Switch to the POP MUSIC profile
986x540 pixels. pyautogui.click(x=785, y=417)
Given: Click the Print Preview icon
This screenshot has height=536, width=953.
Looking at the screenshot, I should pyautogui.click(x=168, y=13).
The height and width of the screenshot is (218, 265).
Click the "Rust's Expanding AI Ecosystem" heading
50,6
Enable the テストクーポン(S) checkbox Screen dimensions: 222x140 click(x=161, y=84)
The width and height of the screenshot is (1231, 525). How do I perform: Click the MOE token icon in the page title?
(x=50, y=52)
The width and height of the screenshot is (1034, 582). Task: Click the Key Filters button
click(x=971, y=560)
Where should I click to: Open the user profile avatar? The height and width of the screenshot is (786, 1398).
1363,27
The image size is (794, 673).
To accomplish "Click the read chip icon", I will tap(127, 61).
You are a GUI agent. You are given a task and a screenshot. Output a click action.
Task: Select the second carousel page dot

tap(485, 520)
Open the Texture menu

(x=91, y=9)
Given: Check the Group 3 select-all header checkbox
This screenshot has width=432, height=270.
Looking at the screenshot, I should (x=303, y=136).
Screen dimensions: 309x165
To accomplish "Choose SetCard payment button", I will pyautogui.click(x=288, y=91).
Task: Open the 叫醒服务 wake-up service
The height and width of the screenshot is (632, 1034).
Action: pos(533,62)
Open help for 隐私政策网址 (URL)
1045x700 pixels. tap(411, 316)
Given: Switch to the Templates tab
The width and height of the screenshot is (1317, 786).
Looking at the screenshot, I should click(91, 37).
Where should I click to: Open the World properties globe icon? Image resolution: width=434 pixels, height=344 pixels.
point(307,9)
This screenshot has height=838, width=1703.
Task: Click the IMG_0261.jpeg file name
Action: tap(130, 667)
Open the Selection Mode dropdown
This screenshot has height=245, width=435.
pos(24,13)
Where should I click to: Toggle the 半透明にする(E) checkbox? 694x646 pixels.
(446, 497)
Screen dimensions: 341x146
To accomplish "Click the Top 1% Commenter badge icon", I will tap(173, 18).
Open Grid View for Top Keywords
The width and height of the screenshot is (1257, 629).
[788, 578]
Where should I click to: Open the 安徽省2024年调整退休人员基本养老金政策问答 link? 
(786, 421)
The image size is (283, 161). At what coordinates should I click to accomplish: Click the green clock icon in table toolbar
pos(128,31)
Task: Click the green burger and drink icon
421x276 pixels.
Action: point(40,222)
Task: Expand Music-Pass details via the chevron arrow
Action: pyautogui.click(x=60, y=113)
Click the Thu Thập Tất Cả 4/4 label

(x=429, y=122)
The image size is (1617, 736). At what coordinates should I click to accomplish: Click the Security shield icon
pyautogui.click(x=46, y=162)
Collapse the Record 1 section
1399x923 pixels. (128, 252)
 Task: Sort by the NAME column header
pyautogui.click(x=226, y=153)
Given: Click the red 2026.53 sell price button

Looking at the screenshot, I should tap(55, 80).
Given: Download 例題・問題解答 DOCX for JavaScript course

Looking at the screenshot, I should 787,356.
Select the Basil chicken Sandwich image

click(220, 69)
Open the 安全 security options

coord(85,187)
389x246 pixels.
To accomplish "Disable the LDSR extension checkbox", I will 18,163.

+++

Report each line above that contains the word "profile", copying it in full.

Switch to the POP MUSIC profile
Where should I click to: Open the user profile avatar? The height and width of the screenshot is (786, 1398).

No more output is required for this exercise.